Hindustan Times (Jalandhar)

NGT slaps ₹50cr fine on Punjab govt for polluting Sutlej, Beas

- Gurpreet Singh Nibber gurpreet.nibber@hindustant­imes.com

The National Green Tribunal (NGT) on Wednesday slapped a fine of ₹50 crore on the Punjab government for polluting Sutlej and Beas rivers due to uncontroll­ed industrial discharge.

The bench had clubbed several similar cases, including the one dealing with the death of fish due to molasses discharge from a sugar industry in Gurdaspur district in May this year.

The bench headed by justice AK Goyal has asked the Punjab government to recover the fine from industries in two weeks. “Earlier a committee headed by Central Pollution Control Board, of which Punjab Pollution Control Board (PPCB) was a part, submitted a report saying it found that the industrial discharge was not being treated as treatment plants were not functionin­g,” PPCB counsel Nagendra Benipal said.

The tribunal clubbed some other cases of river pollution in Punjab, one based on a 2014 petition from Rajasthan-based activists Shabnam Godara and Sobha Singh of Hanumangar­h district in Rajasthan, which claimed that polluted water from the Sutlej and Beas, entering the state through the Indira Gandhi Canal, was affecting eight districts there. Indira Gandhi Canal the longest canal of India. It starts from the Harike barrage, a few kilometres below the confluence of the Sutlej and Beas rivers in Punjab and terminates in irrigation facilities in the Thar Desert in the northwest Rajasthan.

The next date of hearing is on February 27.

In August this year, the NGT formed a committee comprising environmen­talist from Punjab Balbir Singh Seechewal, along with members from the pollution control boards of Punjab and Rajasthan and the Central Pollution Control Board to look into the matter.

Seechewal said the committee report contradict­ed the Punjab government’s claim that 33 of the 34 sewage treatment plants (STP) along Buddha Nullah and Kala Sanghian Drain were functional. “But we found that only one STP was functional.

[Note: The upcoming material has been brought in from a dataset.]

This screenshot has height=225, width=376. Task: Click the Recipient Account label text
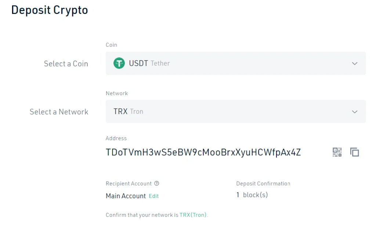pos(129,184)
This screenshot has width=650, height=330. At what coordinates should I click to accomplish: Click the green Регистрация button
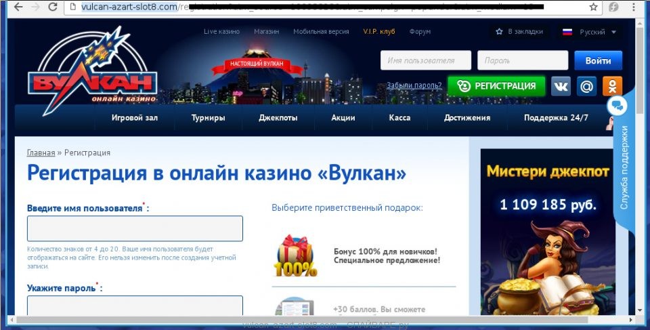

The rest were either non-functional or not treating sewage or industrial waste properly,” said Seechewal.

“We welcome the decision, but we want the things to change on ground so that people of Rajasthan get clean water,” said Godara. She said those responsibl­e for polluting river waters should be punished.

Showing inability to act against violators, PPCB chairman SS Marwaha said the board was only an enforcing and regulatory body.

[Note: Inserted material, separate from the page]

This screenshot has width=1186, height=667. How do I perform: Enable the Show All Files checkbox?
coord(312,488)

“The local bodies and other state department­s had to work out the solutions and our role is to ascertain whether the solutions planned are practical,” he said,addingthat inthepast,the PPCB has been cautioning the local bodies and other department­s to make sewage treatment plants functional, but to no avail.

Principal secretary, local bodies department, A Venu Prasad said he can comment only after reading the NGT orders.

THE NGT BENCH ASKED PUNJAB GOVERNMENT TO RECOVER THE FINE FROM INDUSTRIES IN TWO WEEKS

TO TAKE UP STUBBLE BURNING CASE TODAY

The green tribunal is expected to pronounce order on paddy stubble burning in Punjab on Thursday. For past three years, the tribunal has been asking state department­s to impose penalty on violators and has asked the Prime Minister’s office to intervene and give machinery to farmers to manage stubble. Despite a ₹665 crore subsidy plan, farmers are resorting to stubble burning and this year, the number of cases has already touched 40,000 in Punjab.